Implementation:Unslothai Unsloth FastVisionModel From Pretrained
| Knowledge Sources | |
|---|---|
| Domains | Vision, NLP, Quantization |
| Last Updated | 2026-02-07 00:00 GMT |
Overview
Concrete tool for loading vision-language models with 4-bit quantization and optimized attention provided by the Unsloth library.
Description
FastVisionModel.from_pretrained loads VLMs (Qwen2-VL, Qwen2.5-VL, Llava, Pixtral, Gemma3) with BitsAndBytes 4-bit quantization. It returns both the patched multimodal model and an AutoProcessor for image/text preprocessing. Internally, FastVisionModel is a thin subclass of FastModel which delegates to FastBaseModel.from_pretrained at unsloth/models/vision.py. The vision encoder components are handled separately from the language decoder during quantization.
Usage
Import this as the first step in any vision model fine-tuning workflow. Returns a processor (not a tokenizer) suitable for preparing multimodal datasets.
Code Reference
Source Location
- Repository: unsloth
- File: unsloth/models/loader.py (L1373-1374) dispatches to unsloth/models/vision.py (L322-939)
Signature
class FastVisionModel(FastModel):
pass # Inherits from FastModel -> FastBaseModel
class FastBaseModel:
@staticmethod
def from_pretrained(
model_name = "unsloth/Llama-3.2-1B-Instruct",
max_seq_length = 2048,
dtype = None,
load_in_4bit = True,
load_in_8bit = False,
load_in_16bit = False,
full_finetuning = False,
token = None,
device_map = "sequential",
trust_remote_code = False,
model_types = None,
tokenizer_name = None,
auto_model = AutoModelForVision2Seq,
use_gradient_checkpointing = "unsloth",
supports_sdpa = True,
whisper_language = None,
whisper_task = None,
auto_config = None,
offload_embedding = False,
float32_mixed_precision = None,
fast_inference = False,
gpu_memory_utilization = 0.5,
float8_kv_cache = False,
random_state = 3407,
max_lora_rank = 64,
disable_log_stats = False,
unsloth_vllm_standby = False,
**kwargs,
) -> Tuple[PreTrainedModel, AutoProcessor]:
"""
Args:
model_name: VLM model ID (e.g., "unsloth/Qwen2-VL-7B-Instruct-bnb-4bit").

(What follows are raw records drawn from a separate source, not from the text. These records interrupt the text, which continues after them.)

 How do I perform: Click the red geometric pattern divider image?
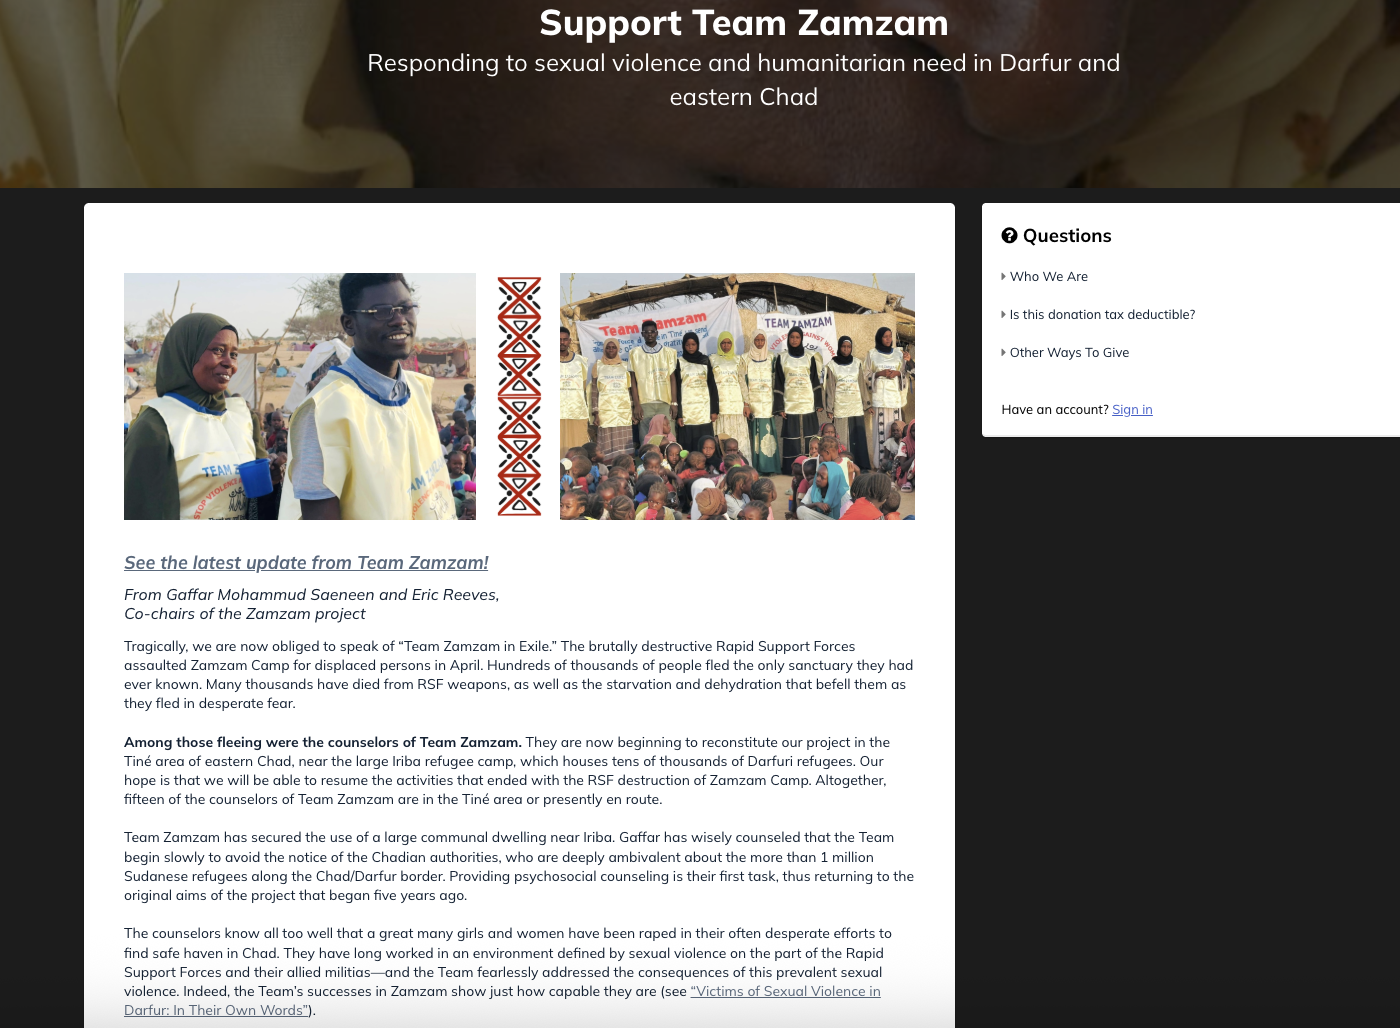[x=519, y=396]
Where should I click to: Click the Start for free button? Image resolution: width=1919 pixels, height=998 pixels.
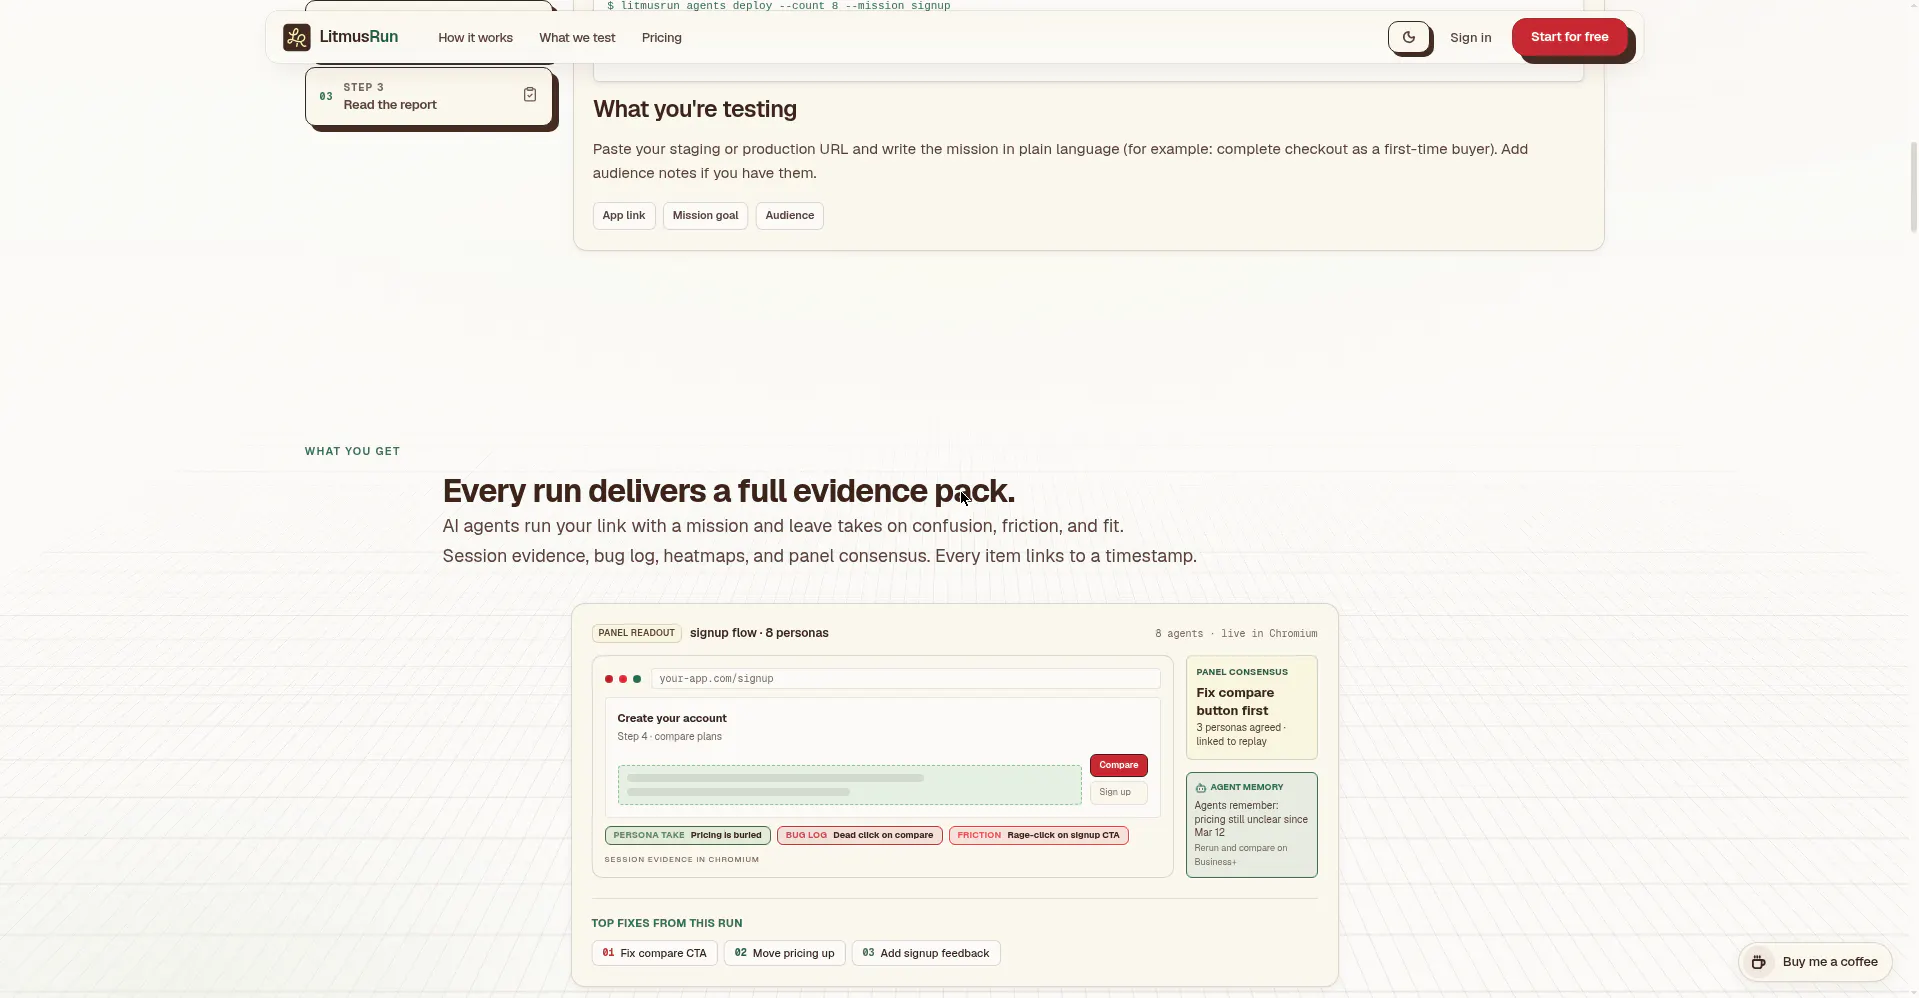pos(1569,37)
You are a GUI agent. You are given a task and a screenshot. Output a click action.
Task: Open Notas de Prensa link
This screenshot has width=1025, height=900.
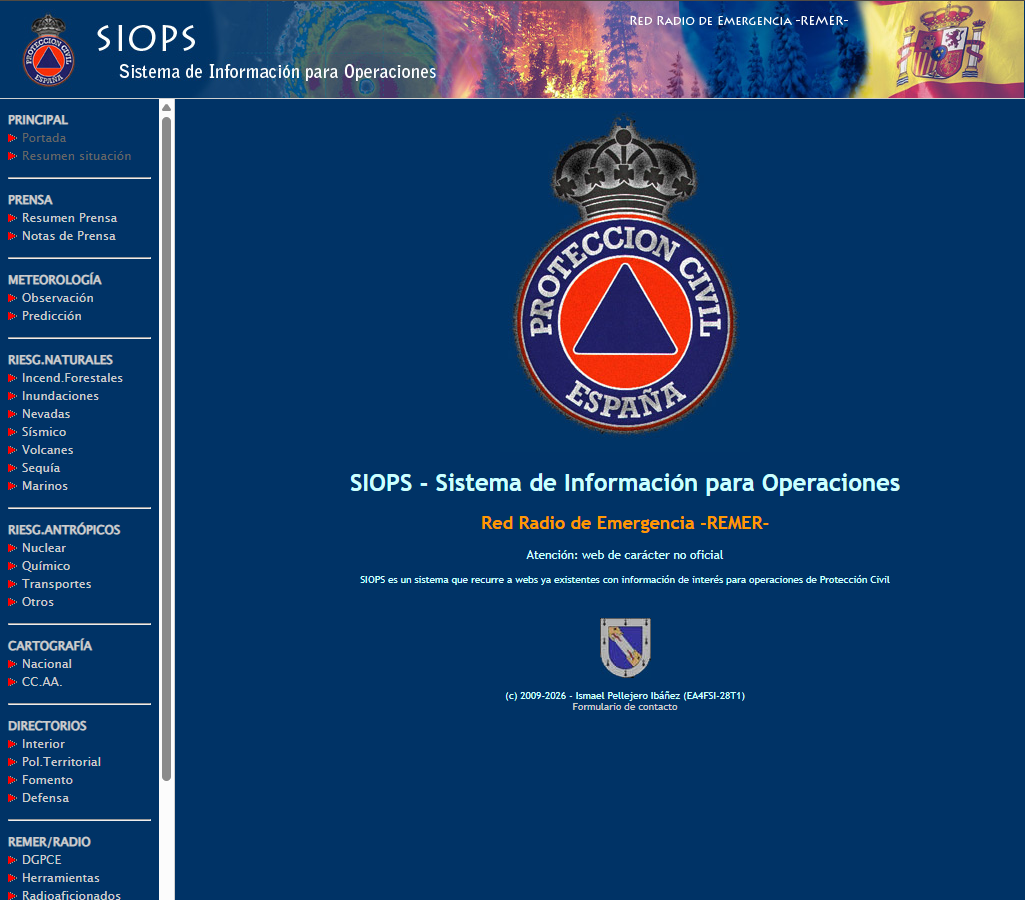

load_in_4bit: Enable 4-bit quantization. Default True.
auto_model: AutoModel class. Default AutoModelForVision2Seq.
fast_inference: Enable vLLM (supported for Qwen2.5-VL, Gemma3).
"""
Import
from unsloth import FastVisionModel
I/O Contract
Inputs
| Name | Type | Required | Description |
|---|---|---|---|
| model_name | str | No | VLM model ID from HuggingFace Hub |
| max_seq_length | int | No | Maximum context length (default: 2048) |
| load_in_4bit | bool | No | Enable 4-bit quantization (default: True) |
| dtype | torch.dtype | No | Compute dtype (auto-selects if None) |
| fast_inference | bool | No | Enable vLLM for supported VLMs (default: False) |
Outputs
| Name | Type | Description |
|---|---|---|
| model | PreTrainedModel | Patched VLM with optimized attention kernels |
| processor | AutoProcessor | Multimodal processor for image/text preprocessing |
Usage Examples
Load Qwen2-VL for Fine-tuning
from unsloth import FastVisionModel
model, processor = FastVisionModel.from_pretrained(
model_name="unsloth/Qwen2-VL-7B-Instruct-bnb-4bit",
max_seq_length=2048,
load_in_4bit=True,
)
# processor handles both image and text preprocessing
# Use processor.tokenizer for text-only operations